First, a weather report: KNIM reports we've had six inches of rain since it started on Saturday.
When I opened the mailbox yesterday (we just got back from Omaha), I said, "Aww!" There was a big ol' envelope in there the exact same width as my Symphonians novel.
But, a very nice letter on top from the boss:
Dear Ms. Cordell:
First off, you have done a wonderful job revising THE SYMPHONIANS. It is an incredibly honest and moving protrayal of adolescence. You have turned Kathy into a believable and relatable heroine. It is easy to see in her facets of millions of teenage girls -- her hesitant speech, her constant internal monologue of self-correction, her daydreams of having the right words to correct any problem. Her painful awkwardness is clear in the narration -- bringing the reader to not only sympathize with Kathy's frustration with her inability to get her words out but also to root and hope for her happiness.
(Hooray! I'm getting there.)
Nevertheless, I still have reservations about the manuscript. It still feels overlong, and I can't help but think it might be nice if it were about 75 to 100 pages shorter.
(She's right about that ... I got nervous printing it because I was using so much paper!)
The Symphonians trouble me. I liked and cared for them very much as characters, but I wish there was a clearer transition between Kathy's life and their story. A disconnect of some sort exists -- I felt like I was reading two separate stories that were thrown together simply because they both deal with domestic abuse. Granted, there are points in Kathy's narrative where she wishes she could be like one of her characters -- but she wishes to possess aspects of their personalities in situations that don't have anything to do with domestic abuse until the end of the manuscript. As a reader, I desperately wanted some tangible connection between the two stories that I could hold on to -- I wanted to know the events that triggered the manuscript to transition from Kathy's narrative to the Symphonians and back.
(I've had other people say the same thing, too. I thought I had finally dovetailed the small novel into the larger one -- apparently I haven't yet.)
There are problematic areas of connection in the manuscript ... and several nagging questions left unanswered (Do Noel and Kathy get together?
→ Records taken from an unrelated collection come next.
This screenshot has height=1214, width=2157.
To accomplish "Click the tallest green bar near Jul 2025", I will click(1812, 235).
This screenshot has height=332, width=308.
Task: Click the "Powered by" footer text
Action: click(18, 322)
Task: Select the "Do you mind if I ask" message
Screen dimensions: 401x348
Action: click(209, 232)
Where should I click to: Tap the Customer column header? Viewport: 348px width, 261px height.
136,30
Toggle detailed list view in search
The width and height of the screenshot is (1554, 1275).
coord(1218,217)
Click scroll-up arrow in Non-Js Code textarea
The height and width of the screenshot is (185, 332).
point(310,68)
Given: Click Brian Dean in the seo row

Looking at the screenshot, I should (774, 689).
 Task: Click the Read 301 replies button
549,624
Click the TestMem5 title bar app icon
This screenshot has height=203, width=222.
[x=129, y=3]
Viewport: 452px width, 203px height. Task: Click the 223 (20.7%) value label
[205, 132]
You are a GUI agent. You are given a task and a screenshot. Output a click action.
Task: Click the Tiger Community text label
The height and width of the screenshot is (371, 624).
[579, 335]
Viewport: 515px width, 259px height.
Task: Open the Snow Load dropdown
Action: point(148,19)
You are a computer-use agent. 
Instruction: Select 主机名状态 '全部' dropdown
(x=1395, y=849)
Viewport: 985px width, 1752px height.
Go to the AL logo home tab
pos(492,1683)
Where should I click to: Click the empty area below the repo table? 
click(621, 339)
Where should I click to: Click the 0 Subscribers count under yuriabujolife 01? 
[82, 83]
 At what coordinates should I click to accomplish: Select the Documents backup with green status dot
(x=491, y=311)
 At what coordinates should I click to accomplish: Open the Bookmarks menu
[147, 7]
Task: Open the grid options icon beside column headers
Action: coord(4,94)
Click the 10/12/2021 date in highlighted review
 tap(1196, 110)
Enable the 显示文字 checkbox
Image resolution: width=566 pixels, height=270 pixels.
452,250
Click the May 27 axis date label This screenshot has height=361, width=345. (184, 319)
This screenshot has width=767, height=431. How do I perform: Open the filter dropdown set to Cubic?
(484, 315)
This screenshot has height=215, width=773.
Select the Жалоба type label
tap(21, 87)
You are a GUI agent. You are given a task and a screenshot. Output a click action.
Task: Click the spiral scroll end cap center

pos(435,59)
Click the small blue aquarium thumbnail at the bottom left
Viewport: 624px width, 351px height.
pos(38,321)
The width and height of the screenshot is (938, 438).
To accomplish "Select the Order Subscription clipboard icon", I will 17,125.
Does Kathy finish the Symphonians's story because she no longer needs to fill the emotional space in her life with their presence now that she has friends like Yvonne?). Important characters like Noel and Kathy's mother are not developed enough. I wanted to see some sort of positive interaction between Kathy and her mother (I couldn't see any sort of connection between them -- highly unrealistic for a mother-daughter pair who appear to be trying to figure one another out) and Kathy's father is relatively non-existent (odd for a man who is said to have spent an entire morning helping out his parents next door repair a shower rod).
(She's right about that too.)
Then the letter details some smaller issues that need work -- a couple of places in the MS that seemed author-engineered, not organic; a soap-opera-like moment; some odd quirks in Kay's character that seem too odd. And then the final sentence, "If you do choose to revise again, please know that I'd be happy to reconsider this."
So I have that going for me.
Anyway, here's where you-all can help. Does anybody know of any books that feature a novel-within-a-novel? I need some models. Also, if you know of any writing books that address the narrative-within-a-narrative issue, point them out to me. I could really use some guidance on that front.
I'll go over the Symphonians today and tomorrow (it is a big tome) to try and see the story through fresh eyes. Then back to work on the raccoon story until the end of the month, just to keep my momentum up on it. I'm not tired of working on it yet, so I'm reluctant to put it aside. And that'll give my unconscious mind time to mull over the Symphonians and work up some ideas.
So ... not good news, but not bad news either. I can deal, though I'll moan and groan under my breath when I start figuring out how much work is really in store for me!